La rémunération prise en déduction du bénéfice net annuel était conforme au calcul du salaire excessif. L’AFC-GE n’avait pas tenu compte des charges sociales patronales sur cette rémunération qui seraient déduites du bénéfice de la société, ni des impôts directs sur le résultat annuel. Il était faux d’appliquer le taux de capitalisation au bénéfice avant impôts, car il était estimé pour déterminer une valeur de rendement sur la base d’un bénéfice après impôts. Si l’on entendait valoriser le goodwill d’une entreprise individuelle en recourant à la circulaire n° 28 CSI, il était indispensable d’adapter les comptes de celle-ci pour qu’ils soient comparables aux comptes d’une personne morale. Si le prix de cession effectif de l’entreprise individuelle ne devait pas être retenu, un nouveau calcul du goodwill tenant compte du loyer, de la rémunération totale du dirigeant (y compris des charges patronales) et des impôts devait être effectué. La valeur de sa participation dans la société était également contestée, dès lors qu’elle était basée sur le goodwill déterminé par l’AFC-GE. La réduction de celui-ci impliquerait un nouveau calcul de la valeur fiscale des actions de la société selon la valeur substantielle.

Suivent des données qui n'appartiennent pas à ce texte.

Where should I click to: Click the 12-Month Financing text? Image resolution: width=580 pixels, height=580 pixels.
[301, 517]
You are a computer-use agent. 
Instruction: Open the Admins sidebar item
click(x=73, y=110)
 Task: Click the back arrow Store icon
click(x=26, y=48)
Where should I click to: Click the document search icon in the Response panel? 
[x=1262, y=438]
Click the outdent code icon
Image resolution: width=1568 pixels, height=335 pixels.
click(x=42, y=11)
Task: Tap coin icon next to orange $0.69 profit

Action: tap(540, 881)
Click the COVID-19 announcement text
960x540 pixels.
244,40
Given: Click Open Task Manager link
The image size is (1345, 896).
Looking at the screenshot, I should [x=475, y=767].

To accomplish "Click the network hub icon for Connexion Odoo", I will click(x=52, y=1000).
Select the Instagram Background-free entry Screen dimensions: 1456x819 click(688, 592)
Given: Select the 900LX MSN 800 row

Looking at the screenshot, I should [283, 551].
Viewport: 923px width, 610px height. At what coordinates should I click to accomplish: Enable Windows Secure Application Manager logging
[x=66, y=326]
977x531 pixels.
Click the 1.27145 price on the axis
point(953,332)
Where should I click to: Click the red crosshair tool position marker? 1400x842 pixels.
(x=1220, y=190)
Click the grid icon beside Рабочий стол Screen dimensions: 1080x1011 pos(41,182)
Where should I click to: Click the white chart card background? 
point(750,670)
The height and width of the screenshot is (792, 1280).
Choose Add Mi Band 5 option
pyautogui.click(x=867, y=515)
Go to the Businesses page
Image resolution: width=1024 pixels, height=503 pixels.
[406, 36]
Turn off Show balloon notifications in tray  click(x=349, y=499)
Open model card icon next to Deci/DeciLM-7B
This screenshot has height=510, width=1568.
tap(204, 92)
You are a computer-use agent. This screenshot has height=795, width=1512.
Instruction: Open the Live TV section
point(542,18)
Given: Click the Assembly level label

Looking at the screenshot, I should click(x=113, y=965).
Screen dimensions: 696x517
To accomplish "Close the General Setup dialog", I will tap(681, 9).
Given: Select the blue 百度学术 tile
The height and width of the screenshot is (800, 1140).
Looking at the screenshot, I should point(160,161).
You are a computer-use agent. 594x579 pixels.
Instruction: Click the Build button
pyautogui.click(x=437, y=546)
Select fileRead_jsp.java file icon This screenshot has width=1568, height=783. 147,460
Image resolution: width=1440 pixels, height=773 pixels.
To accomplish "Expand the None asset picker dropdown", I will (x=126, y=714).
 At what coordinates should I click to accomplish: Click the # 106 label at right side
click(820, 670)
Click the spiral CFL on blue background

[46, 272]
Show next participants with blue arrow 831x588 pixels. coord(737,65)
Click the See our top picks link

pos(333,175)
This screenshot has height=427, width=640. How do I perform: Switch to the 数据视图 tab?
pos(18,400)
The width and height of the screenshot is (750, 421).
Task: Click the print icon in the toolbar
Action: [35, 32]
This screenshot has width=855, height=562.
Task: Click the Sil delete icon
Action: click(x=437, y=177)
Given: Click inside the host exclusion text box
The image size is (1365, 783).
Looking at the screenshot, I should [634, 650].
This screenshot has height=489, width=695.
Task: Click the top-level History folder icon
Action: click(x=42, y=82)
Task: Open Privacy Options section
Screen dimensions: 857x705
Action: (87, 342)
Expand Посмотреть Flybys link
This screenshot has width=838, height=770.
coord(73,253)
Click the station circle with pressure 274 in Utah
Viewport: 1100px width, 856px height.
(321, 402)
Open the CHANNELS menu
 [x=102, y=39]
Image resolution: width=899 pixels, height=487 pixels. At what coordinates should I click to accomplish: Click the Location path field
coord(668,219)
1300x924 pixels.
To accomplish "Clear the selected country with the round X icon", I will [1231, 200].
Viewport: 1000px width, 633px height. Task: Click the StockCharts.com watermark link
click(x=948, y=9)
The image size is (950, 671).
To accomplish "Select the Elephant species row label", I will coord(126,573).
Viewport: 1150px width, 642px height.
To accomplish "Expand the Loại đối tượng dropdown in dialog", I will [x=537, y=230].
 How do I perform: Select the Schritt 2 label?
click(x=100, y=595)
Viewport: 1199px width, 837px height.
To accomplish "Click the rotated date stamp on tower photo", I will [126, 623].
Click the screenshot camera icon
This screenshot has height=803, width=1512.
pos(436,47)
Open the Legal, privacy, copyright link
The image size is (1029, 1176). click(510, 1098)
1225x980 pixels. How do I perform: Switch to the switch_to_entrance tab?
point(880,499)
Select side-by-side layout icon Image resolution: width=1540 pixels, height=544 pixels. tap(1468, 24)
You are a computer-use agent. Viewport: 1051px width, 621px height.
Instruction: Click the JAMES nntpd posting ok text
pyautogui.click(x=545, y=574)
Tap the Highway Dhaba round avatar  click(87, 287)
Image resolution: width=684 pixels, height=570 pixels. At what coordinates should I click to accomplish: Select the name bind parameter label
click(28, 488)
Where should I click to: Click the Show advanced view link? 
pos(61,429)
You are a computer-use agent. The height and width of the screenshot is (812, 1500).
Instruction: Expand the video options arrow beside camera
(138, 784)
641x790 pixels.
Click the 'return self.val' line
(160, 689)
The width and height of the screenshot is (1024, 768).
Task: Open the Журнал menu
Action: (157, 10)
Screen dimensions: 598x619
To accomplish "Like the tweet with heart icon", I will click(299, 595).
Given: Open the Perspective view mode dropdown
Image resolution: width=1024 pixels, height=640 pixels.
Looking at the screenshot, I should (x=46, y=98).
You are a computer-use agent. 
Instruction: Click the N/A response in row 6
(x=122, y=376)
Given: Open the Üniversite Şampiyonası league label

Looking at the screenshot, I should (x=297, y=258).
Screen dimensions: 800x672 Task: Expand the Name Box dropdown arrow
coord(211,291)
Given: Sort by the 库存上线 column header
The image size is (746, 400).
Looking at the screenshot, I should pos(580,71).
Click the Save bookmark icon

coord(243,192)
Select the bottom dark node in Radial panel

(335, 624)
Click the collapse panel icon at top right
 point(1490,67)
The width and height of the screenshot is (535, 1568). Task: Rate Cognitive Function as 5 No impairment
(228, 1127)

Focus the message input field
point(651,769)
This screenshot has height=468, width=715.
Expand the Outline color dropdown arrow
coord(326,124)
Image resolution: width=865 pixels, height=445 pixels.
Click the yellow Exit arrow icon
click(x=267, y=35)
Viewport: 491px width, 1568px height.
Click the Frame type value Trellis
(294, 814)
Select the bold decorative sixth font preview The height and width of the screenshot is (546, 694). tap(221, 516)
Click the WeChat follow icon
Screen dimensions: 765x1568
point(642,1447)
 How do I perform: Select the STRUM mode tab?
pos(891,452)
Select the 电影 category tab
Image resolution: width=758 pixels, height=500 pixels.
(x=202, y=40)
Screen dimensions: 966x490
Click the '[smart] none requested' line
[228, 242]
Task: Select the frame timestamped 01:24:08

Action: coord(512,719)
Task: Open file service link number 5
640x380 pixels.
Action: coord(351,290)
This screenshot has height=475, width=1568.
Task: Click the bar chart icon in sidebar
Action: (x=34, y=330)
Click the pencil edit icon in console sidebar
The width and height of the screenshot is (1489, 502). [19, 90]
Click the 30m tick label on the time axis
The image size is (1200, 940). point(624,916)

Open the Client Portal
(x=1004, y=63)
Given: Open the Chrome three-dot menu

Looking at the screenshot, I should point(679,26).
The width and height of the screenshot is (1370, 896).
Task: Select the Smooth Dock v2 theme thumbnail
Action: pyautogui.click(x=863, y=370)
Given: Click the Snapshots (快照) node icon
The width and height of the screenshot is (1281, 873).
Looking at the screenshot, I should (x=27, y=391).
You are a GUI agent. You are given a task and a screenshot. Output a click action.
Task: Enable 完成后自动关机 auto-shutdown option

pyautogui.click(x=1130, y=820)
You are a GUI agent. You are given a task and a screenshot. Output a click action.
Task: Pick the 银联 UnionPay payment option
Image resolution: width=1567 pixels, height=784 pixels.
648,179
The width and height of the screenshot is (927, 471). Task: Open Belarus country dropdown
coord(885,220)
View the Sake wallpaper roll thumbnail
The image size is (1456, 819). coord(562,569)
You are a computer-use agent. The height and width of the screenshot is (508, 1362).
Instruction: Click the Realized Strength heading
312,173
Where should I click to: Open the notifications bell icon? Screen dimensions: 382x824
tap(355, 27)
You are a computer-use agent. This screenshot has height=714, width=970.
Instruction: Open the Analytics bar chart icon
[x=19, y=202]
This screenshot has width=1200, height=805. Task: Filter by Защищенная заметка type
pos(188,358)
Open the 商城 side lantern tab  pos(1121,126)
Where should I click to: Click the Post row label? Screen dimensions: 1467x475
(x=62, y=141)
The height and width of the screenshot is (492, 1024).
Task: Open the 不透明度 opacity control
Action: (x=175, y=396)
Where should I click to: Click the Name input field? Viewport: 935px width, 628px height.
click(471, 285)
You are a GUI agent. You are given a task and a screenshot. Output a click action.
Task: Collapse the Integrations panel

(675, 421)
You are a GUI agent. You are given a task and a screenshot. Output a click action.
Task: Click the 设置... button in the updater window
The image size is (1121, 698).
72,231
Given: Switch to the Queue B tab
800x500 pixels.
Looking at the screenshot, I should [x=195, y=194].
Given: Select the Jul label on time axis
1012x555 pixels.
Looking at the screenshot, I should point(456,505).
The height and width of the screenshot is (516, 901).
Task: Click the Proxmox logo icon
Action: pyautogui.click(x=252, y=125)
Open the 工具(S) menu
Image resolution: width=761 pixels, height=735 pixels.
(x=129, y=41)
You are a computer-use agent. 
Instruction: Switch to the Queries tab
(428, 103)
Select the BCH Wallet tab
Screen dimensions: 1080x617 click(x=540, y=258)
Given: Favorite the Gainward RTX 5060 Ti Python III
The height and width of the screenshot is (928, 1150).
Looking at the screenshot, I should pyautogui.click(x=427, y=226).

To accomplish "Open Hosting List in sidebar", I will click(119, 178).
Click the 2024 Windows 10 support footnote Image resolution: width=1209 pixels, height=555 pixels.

Il était incompréhensible que l’AFC-GE les ait taxés seulement le 28 avril 2021, sans leur poser de question au sujet du prix de cession et en possession d’un ruling signé. Compte tenu des montants pris en considération, un courrier leur expliquant sa motivation aurait dû leur être adressé. Cette latence de l’AFC-GE avait pour effet l’ajout d’intérêts moratoires dans les taxations d’environ CHF 71'000.-, ce qui n’était pas acceptable. Ils n’étaient pas responsables du retard pris par l’AFC-GE et avaient estimé de bonne foi que les taxations seraient effectuées conformément au ruling qu’elle avait approuvé.

Le loyer de l’immeuble carougeois mis à disposition de l’entreprise individuelle était taxé comme un revenu des rendements immobiliers et ajouté également au bénéfice de l’activité indépendante. Il en résultait une double taxation du revenu 2014 de CHF 135'000.-.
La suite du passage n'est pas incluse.